Наверно, и вовсе не любила. Вернее, любила только до тех пор, пока он всё делал для неё. Он делал всё ради неё, он предложил ей жить вместе, потому что действительно этого хотел. Даже машину водить научил. Сказать по правде, планировал со временем даже подарить машину – подержанную, конечно, на большее бы не дали кредита. Вот тогда она его любила. И запрещала отступать от этого пути хоть на шаг – всюду он должен был следовать за ней, повиноваться ей и при этом счастливо улыбаться. Но стоило ему шагнуть немного в сторону с этой многовековой дорожки, ведущей к семье, детям и вязаному пледу на кресле-качалке, стоило ему просто взглянуть на свою мечту, сделать то, что, он чувствовал сердцем, было ему важно, жизненно важно – нет, тут же последовало наказание. Все женщины бессердечны, он всегда это знал, но бессердечней всех та женщина, в чью мнимую любовь поверил и признался ей в этом.

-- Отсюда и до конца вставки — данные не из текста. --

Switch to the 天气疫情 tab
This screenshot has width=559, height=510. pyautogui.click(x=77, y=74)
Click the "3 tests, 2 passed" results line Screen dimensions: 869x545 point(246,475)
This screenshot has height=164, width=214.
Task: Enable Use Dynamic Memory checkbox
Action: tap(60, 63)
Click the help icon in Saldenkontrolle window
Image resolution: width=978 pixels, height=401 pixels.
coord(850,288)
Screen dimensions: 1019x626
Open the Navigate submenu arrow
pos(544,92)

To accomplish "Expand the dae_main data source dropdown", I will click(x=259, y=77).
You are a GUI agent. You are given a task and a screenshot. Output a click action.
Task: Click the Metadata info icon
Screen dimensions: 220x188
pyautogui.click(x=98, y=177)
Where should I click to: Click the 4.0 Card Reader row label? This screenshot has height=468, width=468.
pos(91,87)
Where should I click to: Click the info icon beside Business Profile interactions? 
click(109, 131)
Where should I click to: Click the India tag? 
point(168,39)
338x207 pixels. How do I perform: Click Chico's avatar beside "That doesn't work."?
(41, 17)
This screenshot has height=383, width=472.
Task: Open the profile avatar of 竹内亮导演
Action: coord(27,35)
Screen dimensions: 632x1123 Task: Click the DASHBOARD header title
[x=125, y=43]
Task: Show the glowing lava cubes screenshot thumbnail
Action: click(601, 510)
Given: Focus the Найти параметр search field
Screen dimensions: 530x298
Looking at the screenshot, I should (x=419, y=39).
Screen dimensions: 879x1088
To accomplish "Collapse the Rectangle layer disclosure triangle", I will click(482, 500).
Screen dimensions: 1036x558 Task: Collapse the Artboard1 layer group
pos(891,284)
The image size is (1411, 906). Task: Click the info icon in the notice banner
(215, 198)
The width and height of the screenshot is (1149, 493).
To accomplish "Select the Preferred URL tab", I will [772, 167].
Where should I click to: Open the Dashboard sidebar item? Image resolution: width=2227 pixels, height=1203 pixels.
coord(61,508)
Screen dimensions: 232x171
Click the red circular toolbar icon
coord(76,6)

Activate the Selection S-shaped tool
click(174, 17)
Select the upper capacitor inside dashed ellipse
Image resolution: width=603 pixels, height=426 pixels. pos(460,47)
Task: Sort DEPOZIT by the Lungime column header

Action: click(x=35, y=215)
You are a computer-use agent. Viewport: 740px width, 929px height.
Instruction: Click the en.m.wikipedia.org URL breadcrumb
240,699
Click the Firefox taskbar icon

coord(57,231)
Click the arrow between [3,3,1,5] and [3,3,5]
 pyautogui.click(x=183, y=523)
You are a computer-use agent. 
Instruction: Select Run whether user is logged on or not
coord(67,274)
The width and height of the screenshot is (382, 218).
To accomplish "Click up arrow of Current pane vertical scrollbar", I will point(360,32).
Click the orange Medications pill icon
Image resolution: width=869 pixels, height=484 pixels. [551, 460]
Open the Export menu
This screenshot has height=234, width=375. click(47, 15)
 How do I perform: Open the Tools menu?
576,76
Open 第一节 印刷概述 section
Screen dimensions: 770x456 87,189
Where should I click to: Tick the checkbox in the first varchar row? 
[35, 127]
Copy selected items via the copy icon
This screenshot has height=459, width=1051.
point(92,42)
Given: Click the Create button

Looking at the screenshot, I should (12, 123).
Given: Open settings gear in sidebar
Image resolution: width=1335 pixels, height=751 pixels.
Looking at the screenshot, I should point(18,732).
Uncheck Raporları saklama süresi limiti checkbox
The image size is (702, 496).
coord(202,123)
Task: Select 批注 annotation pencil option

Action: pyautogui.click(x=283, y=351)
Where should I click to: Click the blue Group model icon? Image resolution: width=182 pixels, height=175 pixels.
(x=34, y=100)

Молодец, Екатерина Андреевна. Отомстила за всех девушек, которых он бросил, о которых забыл и которым не перезвонил. Пускай он и не желал им зла, а лишь добра, и даже любил их когда-то – какая-то древняя женская магия собрала из этих обид, этой ревности и ненависти одну Катю, милую, тихую, интеллигентную Катю, которую и заподозрить-то ни в чём было нельзя, и именно она нанесла свой последний, решающий удар мести.
Ничего. Теперь он свободный человек, весь мир лежит перед ним, и он никому ничего не должен.
С подобными мыслями он выкинул опостылевший Биг-Мак в мусорное ведро и вышел на внезапно посвежевшую и посветлевшую улицу. Он был в Париже, и он это заслужил. Пройдя несколько метров вперёд, он заметил бистро – скатерти на уличных столиках словно трясли подолами в весёлом танце и звали его к себе, чём Даня и воспользовался. Гарсон пригласил его за столик со своим обычным видом, словно он очень рад новому посетителю, но чрезмерная занятость делами постоянно отвлекает его и не позволяет радоваться в полную силу. Даня с благодарностью уселся и тут же заказал себе стейк средней прожарки, который оказался невероятно сочен и ароматен, а на десерт – крем-брюле, которого Даня никогда не пробовал, и которое, как оказалось, не имело практически ничего общего с известным на его родине мороженым, и было даже вкуснее – во всяком случае, необычнее.
После обеда, насыщенного как в питательном, так и в познавательном смыслах, он расплатился, оставив, как ему показалось, щедрые чаевые, и следующие часа два праздно шатался по улице, разглядывая прохожих, афиши, дома – всё было для него важно, потому что, как известно, новые впечатления – это лучшее лекарство от старых воспоминаний. Когда он решил, что выжал из окружающего пространства всё возможное для собственного исцеления, он спустился в метро и поехал на станцию Abbesses – судя по карте, именно она находилась ближе всего к бару, в который пригласила его Лена.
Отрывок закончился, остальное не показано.